Greciana Bruzi, Larissa Fernanda Pottmaier and Luana Dutra de Carvalho
Statement of Problem: Whether using different methods of pouring and storage will affect to the surface hardness of gypsum Type IV casts.
Aim: To compare the surficial microhardness (Knoop) of gypsum Type IV submitted to different methods of pouring and storage.
Material and Method: Seventy-five specimens were made with gypsum Type IV (Herostone, Coltene) and distributed in 5 groups (n=15). A metal device was fabricated to simulate the tray and standardize the impression procedures. A Polyvinyl Siloxane (PVS. Express XT, 3M ESPE) was manipulated according to the manufacturer's instructions. After the setting time, the impression was removed and cleaned with water, dried, and disinfected with 2% glutaraldehyde. The experimental groups formed were: 1) Control/15–the die was removed from the impression material 15 min after pouring the cast; 2) 4 hour – the die was removed from the impression material 4 h after pouring the cast; 3) 40°C–the die was removed from the impression material, and stored during 30 min at ≅ 37°C; 4) sulfate/K– the impression was immersed in 2% potassium sulfate solution during 5 min after the gypsum pouring and removed from the PVS after 15 min; 5) sulfate/Ca– the impression was immersed in 2% Ca sulfate solution during 5 min after gypsum was poured and removed from the PVS after 15 min. The microhardness test Knoop was performed at 3 different points. The average was used for the statistical analysis. The normality of the data was confirmed by Kolmogorov-Smirnov test (P=0.200). Statistical differences between groups were analyzed by one-way ANOVA. The details of the analysis were performed using the Dunnett test and the Tukey HSD test. All tests were performed with a significance level of 5%.

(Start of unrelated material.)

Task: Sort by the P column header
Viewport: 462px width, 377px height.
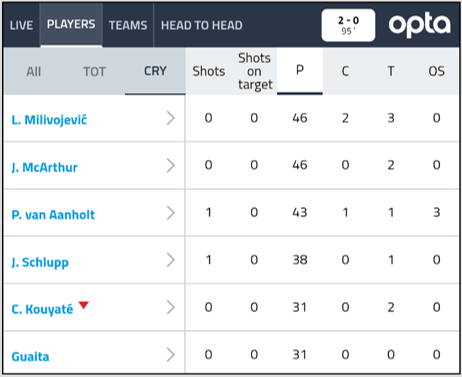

Results: The lowest microhardness values were found in the Control group/15<4=40°C=sulfate/K= sulfate/Ca
Conclusion: All the experimental treatment methods increased significantly the surface microhardness of the gypsum Type IV when compared to the control.
Clinical relevance: Die treatments can improve the hardness of the gypsum die, preventing cast fracture.